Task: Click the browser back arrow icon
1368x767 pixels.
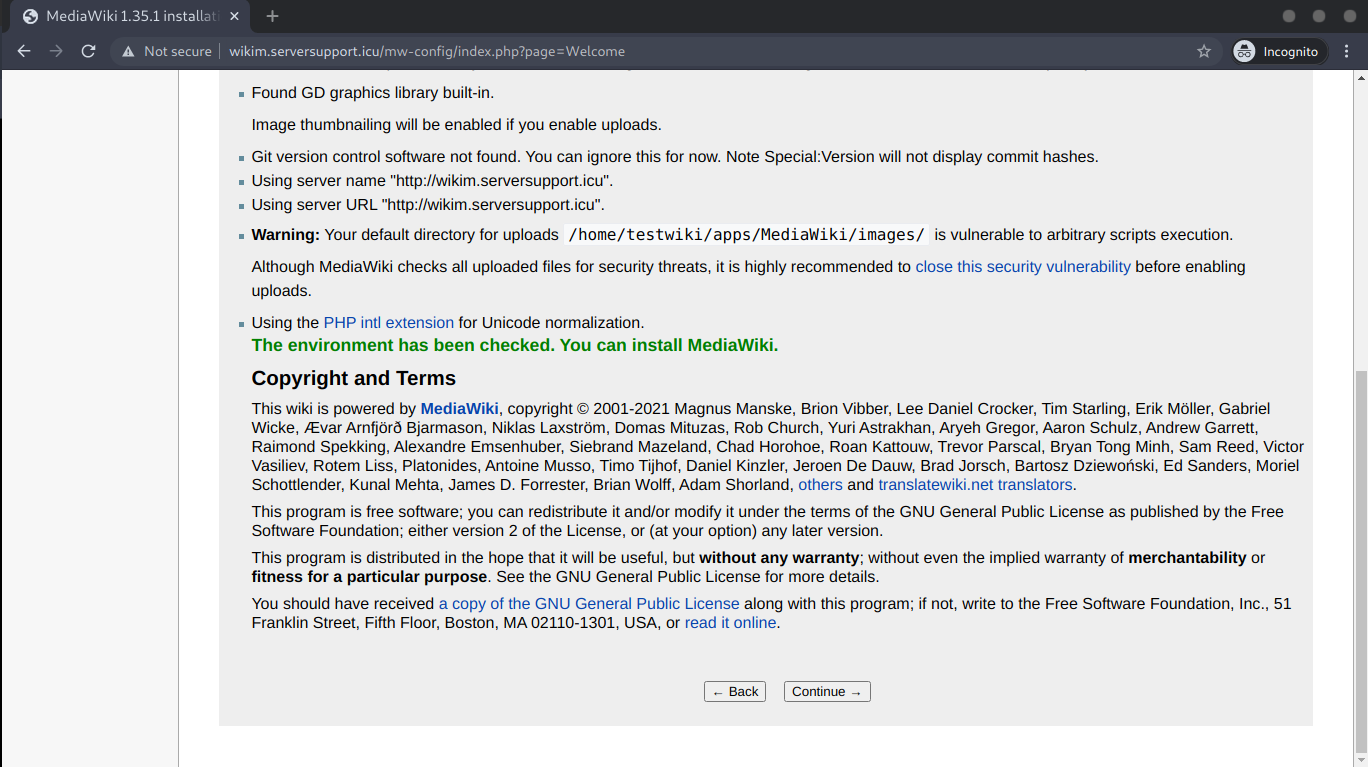Action: (24, 51)
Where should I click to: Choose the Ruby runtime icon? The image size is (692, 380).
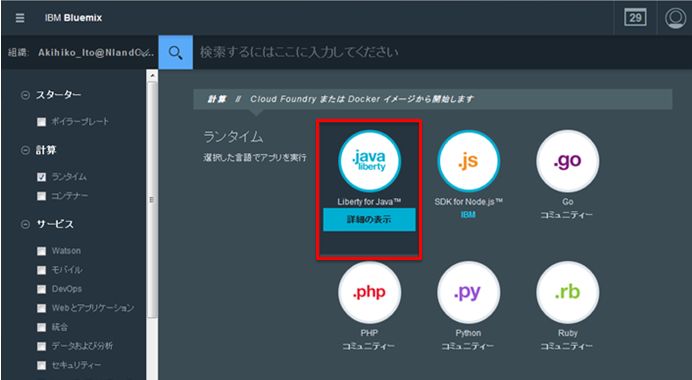tap(568, 292)
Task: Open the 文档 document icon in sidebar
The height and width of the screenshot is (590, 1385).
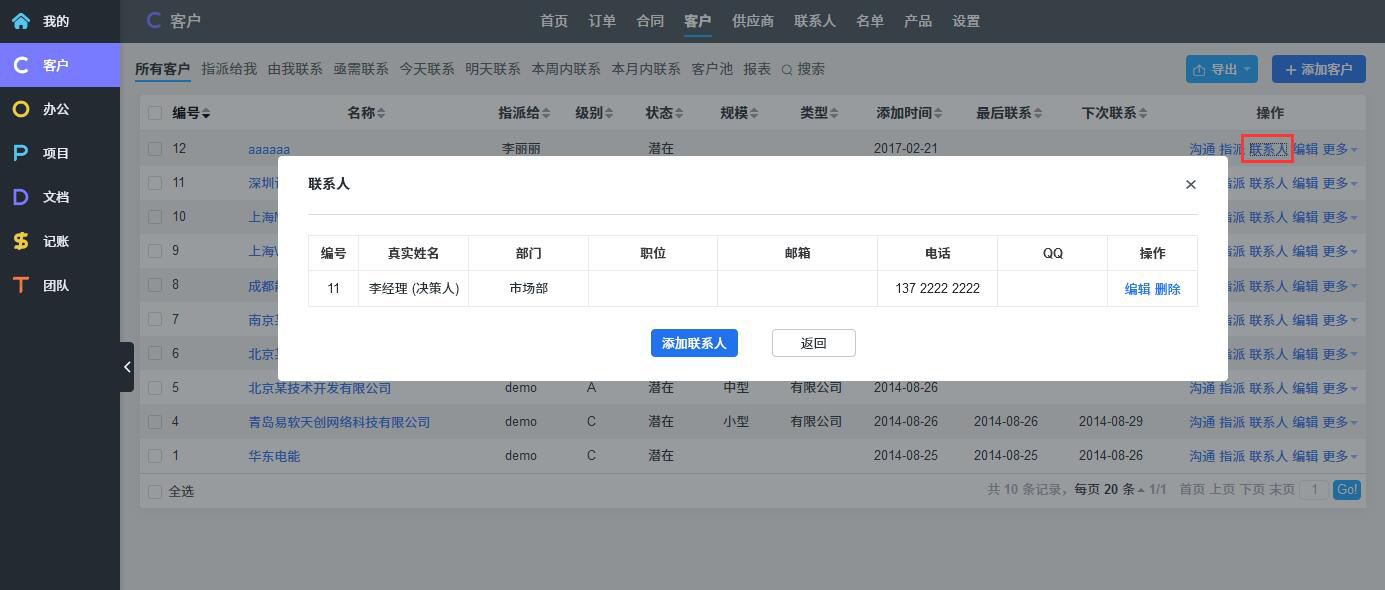Action: coord(21,197)
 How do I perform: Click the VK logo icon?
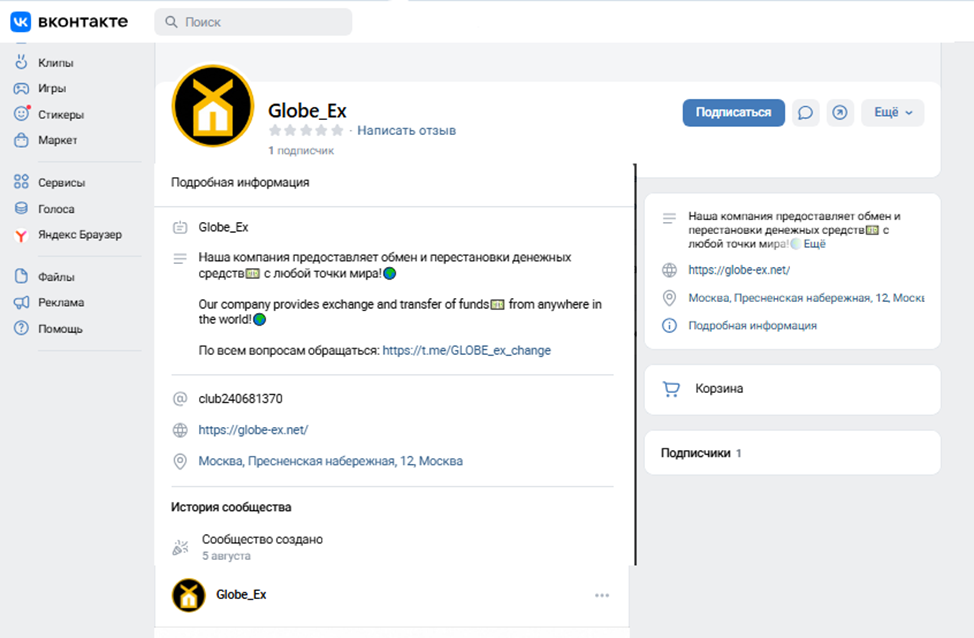coord(20,22)
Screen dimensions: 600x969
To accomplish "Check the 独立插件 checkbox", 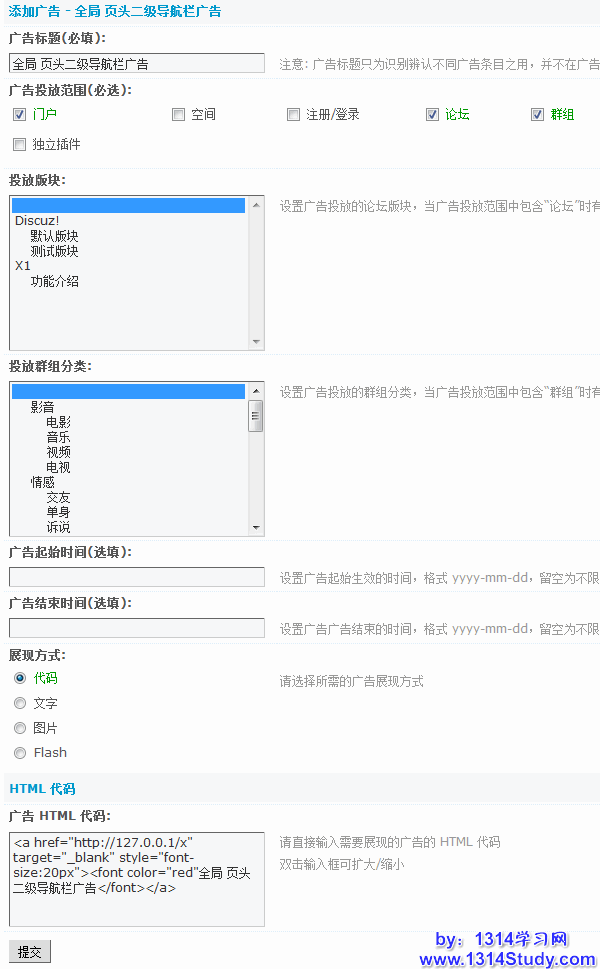I will coord(19,144).

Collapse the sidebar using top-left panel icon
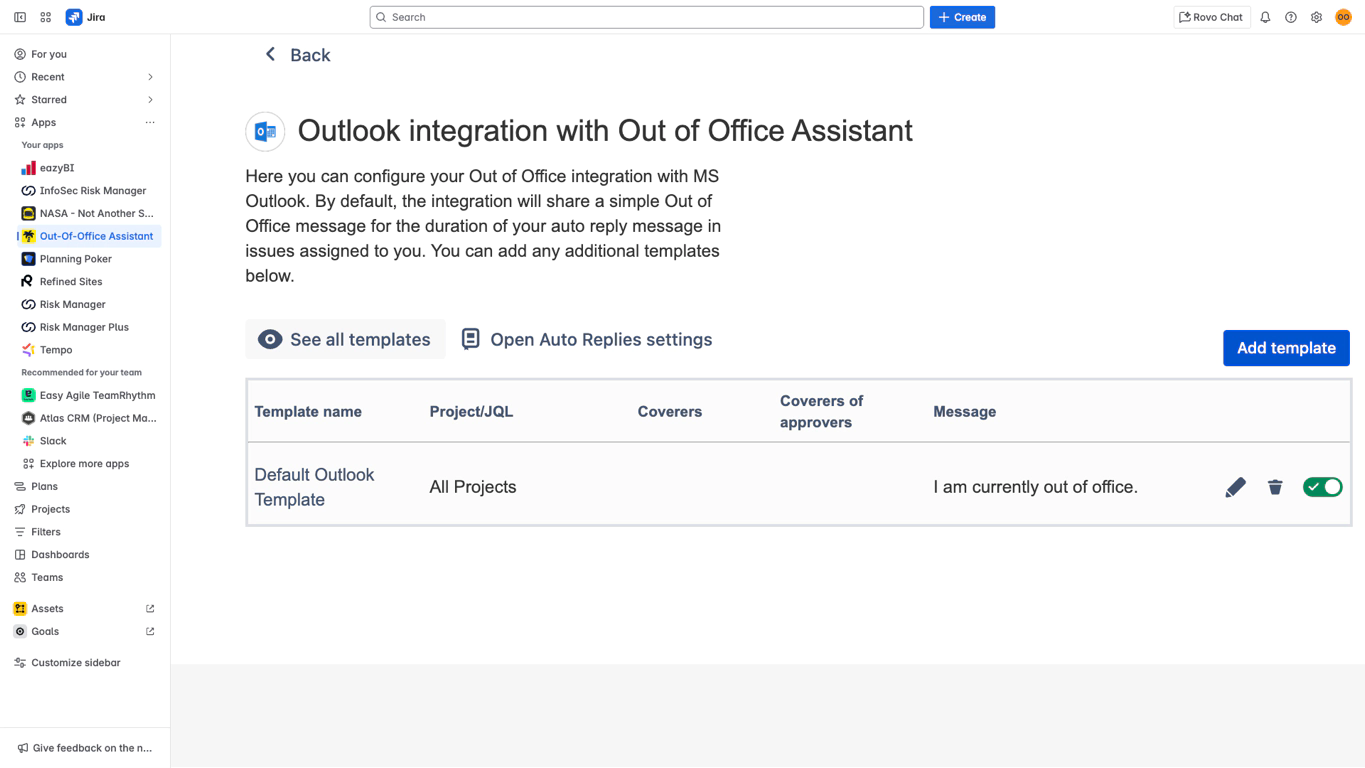coord(20,17)
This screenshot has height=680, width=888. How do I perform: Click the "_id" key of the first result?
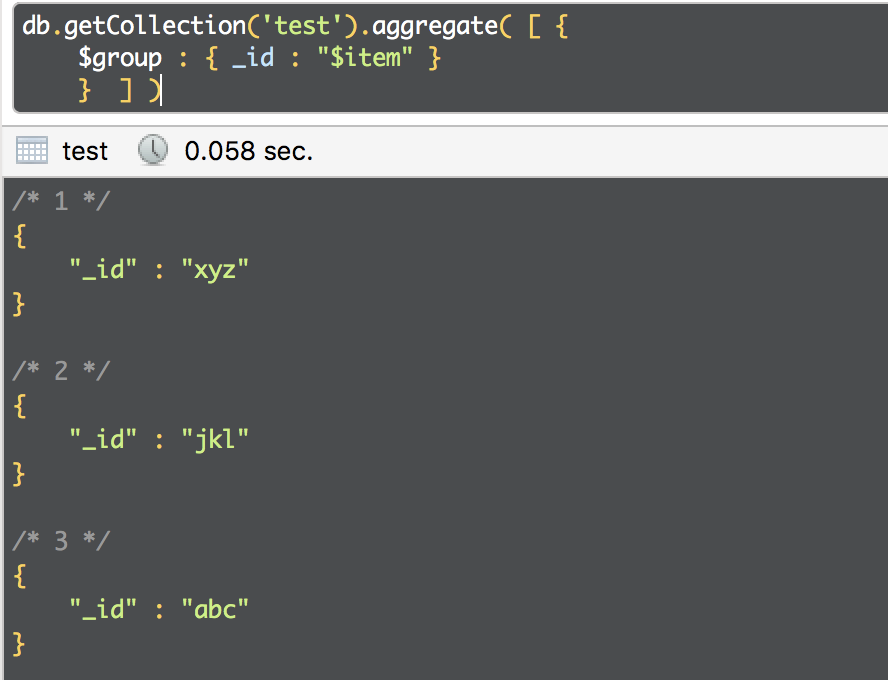click(x=103, y=269)
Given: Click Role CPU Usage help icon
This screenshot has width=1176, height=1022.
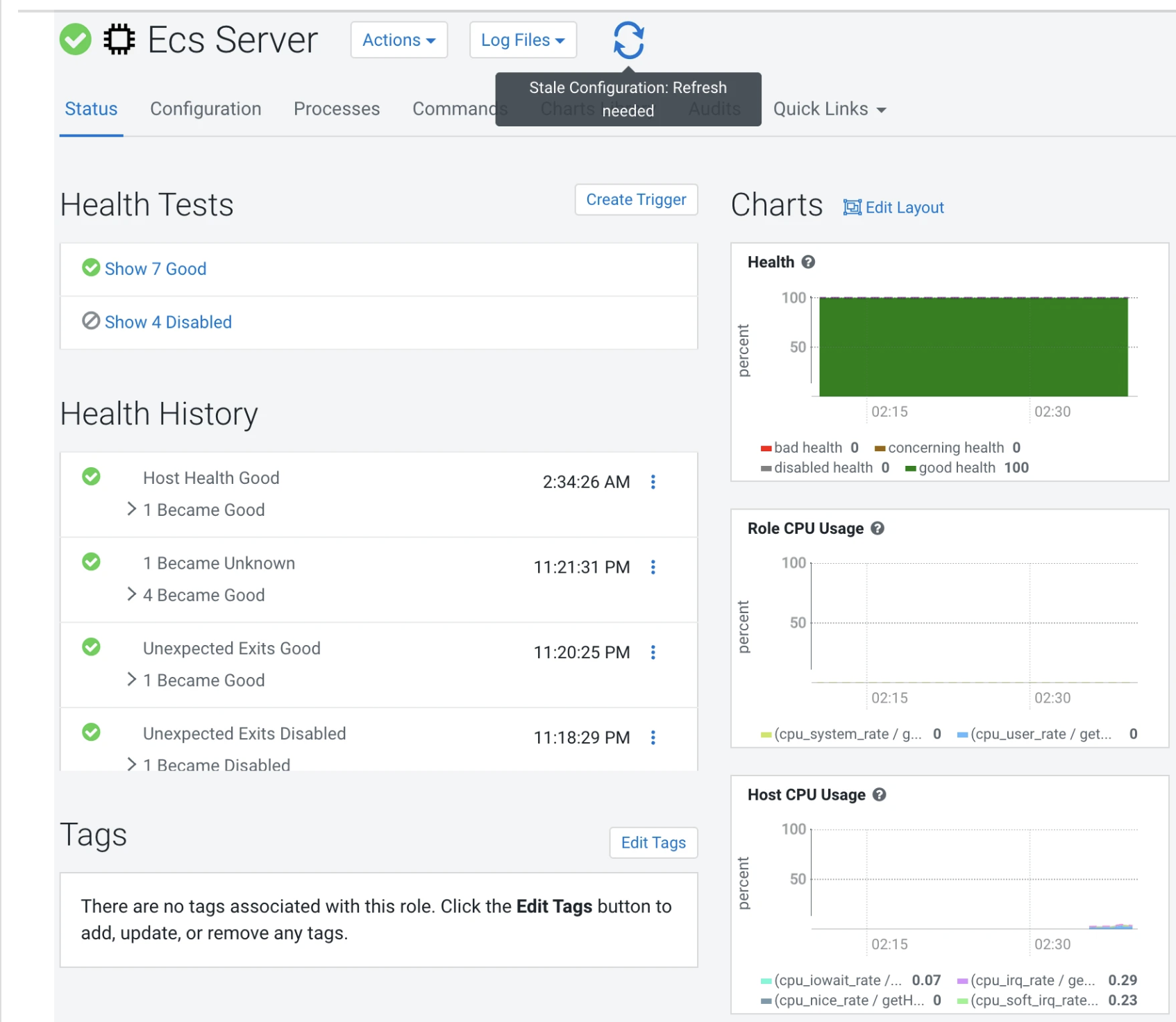Looking at the screenshot, I should (x=877, y=528).
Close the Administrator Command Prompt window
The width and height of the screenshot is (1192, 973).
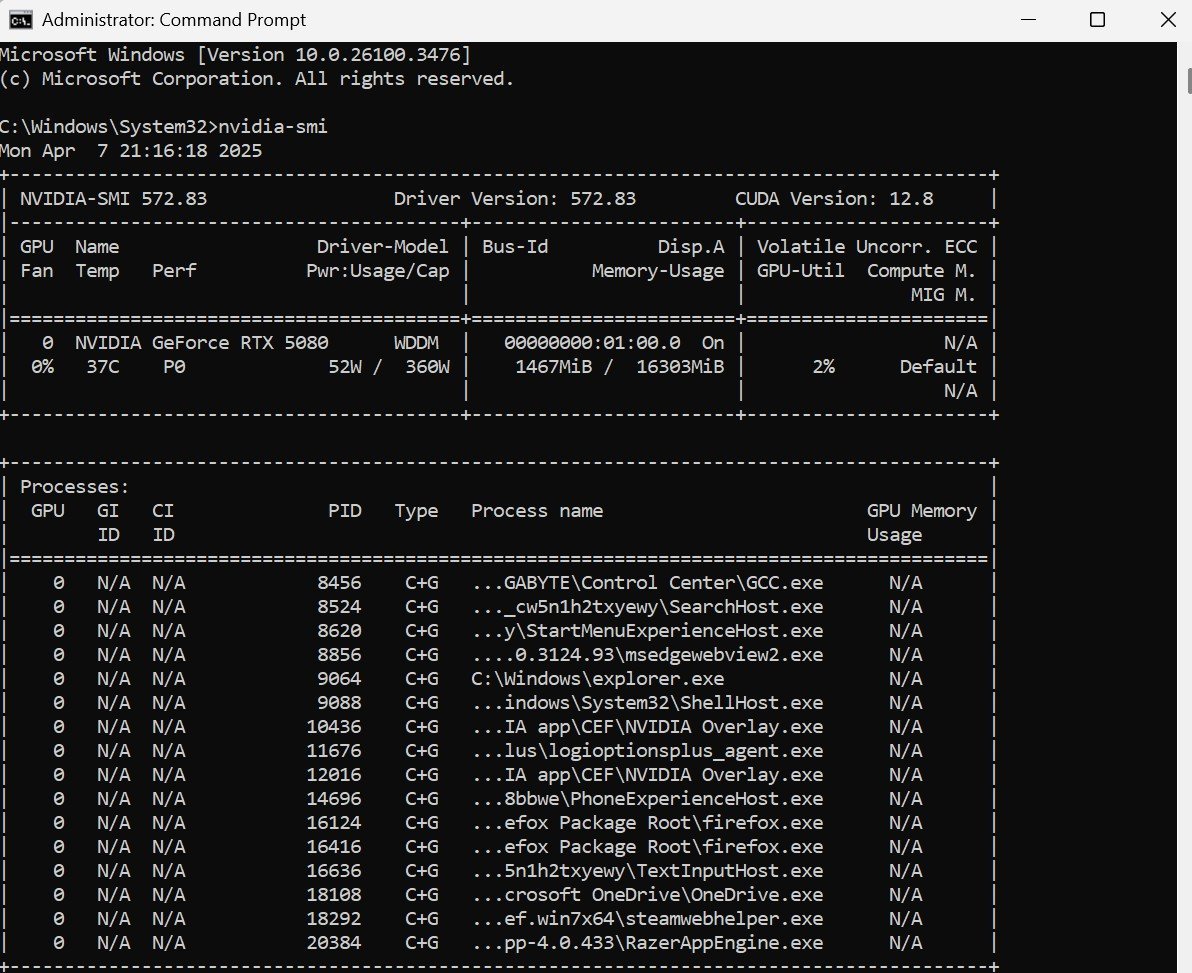(1165, 20)
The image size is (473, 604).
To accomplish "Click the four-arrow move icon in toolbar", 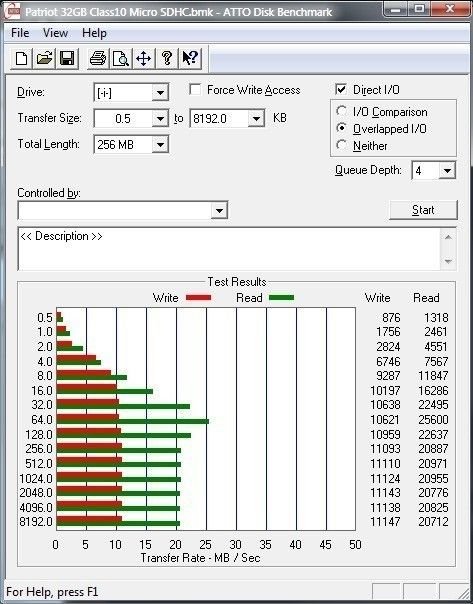I will [x=144, y=59].
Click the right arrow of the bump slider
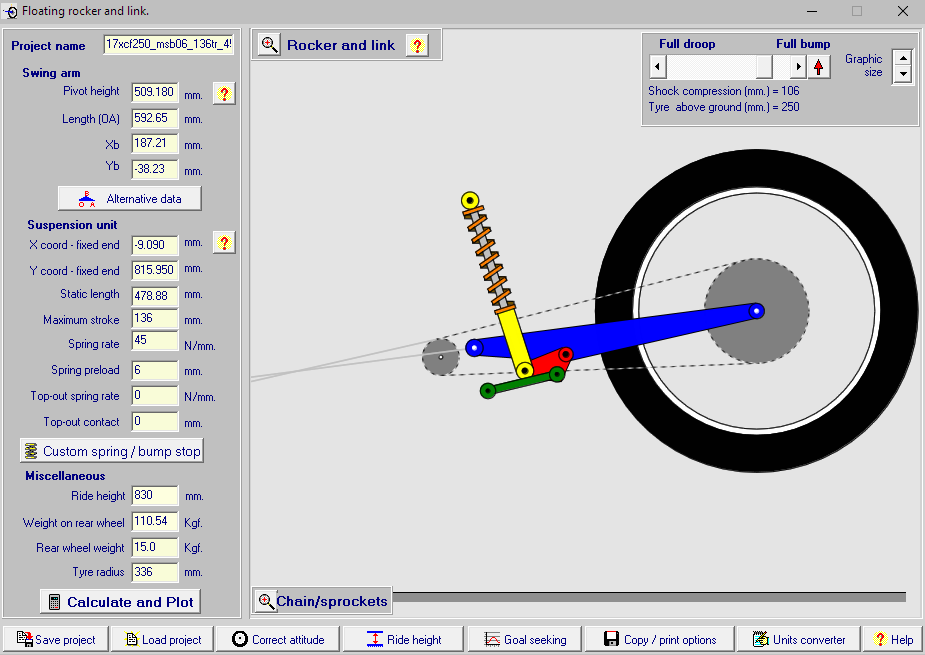The height and width of the screenshot is (655, 925). [x=797, y=67]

• What the task requires
From the listing above, restate verbatim the lines running from the one with "Collapse the sidebar" through the one with "Close the Administrator Command Prompt window", inclusive, but not the pictures.

• The answer
Collapse the sidebar using top-left panel icon
coord(20,17)
This screenshot has height=680, width=888. How do I perform: Click the "_id" key of the first result?
click(x=103, y=269)
Given: Click Role CPU Usage help icon
This screenshot has width=1176, height=1022.
Looking at the screenshot, I should (x=877, y=528).
Close the Administrator Command Prompt window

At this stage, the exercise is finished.